De plus, plusieurs rapports et entrevues indiquent que le monde de la réadaptation n'est pas différent de l'ensemble de la société. Souvent, on encourage encore discrètement la femme handicapée à demeurer chez elle, l'essentiel étant qu'elle soit capable de se débrouiller à la maison. Pendant ce temps, on incite davantage les hommes à retourner sur le marché du travail et à jouer leur rôle de pourvoyeur. Peut-on y émettre ici l'hypothèse que la réadaptation pour les femmes handicapées est moins axée sur l'orientation et la formation professionnelle? Est-ce que la qualité des services de réadaptation est la même pour les hommes que pour les femmes? La question est lancée.

Pour une adolescente ayant un handicap, les modèles positifs sont pratiquement absents.

Il demeure que, selon le rapport Femme et handicap datant de 1987, les chercheuses affirment que l'oppression causée par le handicap est tellement grande qu'on oublie toutes les autres caractéristiques d'une personne, sexe, âge, classe sociale, orientation sexuelle par exemple. En résumé nous pouvons donc dire que cette oppression du handicap transcende toute les autres.

Parfois même, elle est la seule forme d'oppression que les femmes handicapées reconnaissent.
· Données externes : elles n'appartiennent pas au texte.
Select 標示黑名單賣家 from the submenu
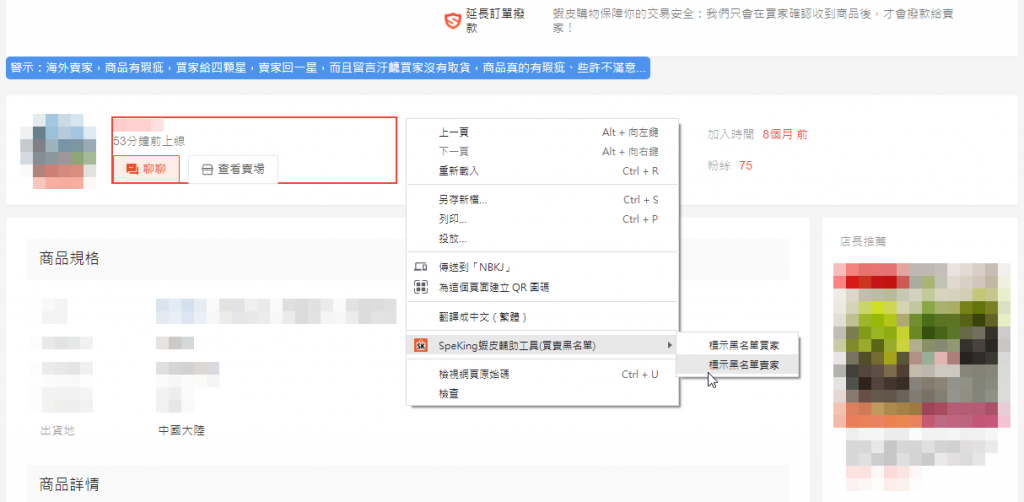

Elle est tellement omniprésente qu'elle masque les inégalités, les discriminations que dont font l'objet les femmes handicapées en raison de leur identité sexuelle. Par conséquent, une grande majorité d'entre elles ne sont pas ou peu sensibilisées aux luttes et aux possibilités de solidarité avec l'ensemble des femmes sur des problèmes communs.

Trop souvent, les femmes ont reçu une éducation minime, car leur milieu ne croit pas en leur possibilité d'accéder au marché du travail. Elles n'ont pas une image positive d'elles-mêmes, s'isolent et acquièrent moins d'expérience et de confiance que les hommes handicapés. Elles se maintiennent donc au bas de l'échelle et évidemment, sont plus susceptibles de rester à la maison.

Par conséquent, pour une adolescente ayant un handicap, les modèles positifs sont pratiquement absents. Il lui est bien difficile alors de trouver la motivation nécessaire pour rester à l'école. De plus, des témoignages confirment que ce qui est difficile pour ces adolescentes c'est la solitude. C'est de ne pas pouvoir compter sur des amies pour sortir, faire tes expériences d'adolescence.

Un autre facteur souvent passé sous silence et qui pourtant a des répercussions importantes sur l'intégration et la participation des femmes handicapées à la société, c'est la violence. Les femmes vivant avec un handicap présentent une vulnérabilité particulière parce qu'elles sont prestataires de services multiples, essentiels à leur qualité de vie, dont les services de maintien à domicile au de transport adapté.

Elles sont donc plus vulnérables à la violence physique ou psychologique parce qu'elles ne sont souvent pas en mesure de se défendre ou de fuir. Elles ont aussi plus de difficultés à dénoncer leur agresseur, car elles ont peur de perdre les services dont elles sont malheureusement dépendantes.

Le dossier des femmes handicapées commence à susciter quelque intérêt, autant dans les groupes de personnes handicapés, que dans les groupes de femmes. Nous ne sommes' pas encore très nombreuses, mais nous sentons que les femmes ont besoin de discuter entre elles de ce qu'elle vivent. Nous pensons que notre réalité est bien différente de celle des hommes vivant avec un handicap. Du moins beaucoup plus douloureuse et difficile.

Il ne faut pas oublier que le portrait type de la femme handicapée qui vit au Québec en 1996, c'est une femme qui vit seule ou dans sa famille, sans emploi, sans beaucoup de scolarité, sous le seuil de la pauvreté. Elle vit donc de prestations d'aide sociale et si elle a des enfants, elle se retrouve souvent à la tête d'une famille monoparentale. Et, pour compléter ce tableau, la moitié de ces femmes ont connu la violence.

Donc pour les femmes vivant avec un handicap, l'accès à l'information devient une vraie course à obstacles dont les résultats sont encore très décevants puisque les services sont inaccessibles. Comment compte tenu de la situation, ne pas voir que la faible participation des femmes handicapées dans les établissement d'études supérieures est due à leur situation. Fortes de cet exemple, nous pouvons aussi affirmer qu'elle se heurtent à une double discrimination: celle d'être femmes et celle d'être handicapées.

Lucie Gagnon est actuellement étudiante au doctorat en sociologie à l'Université Laval.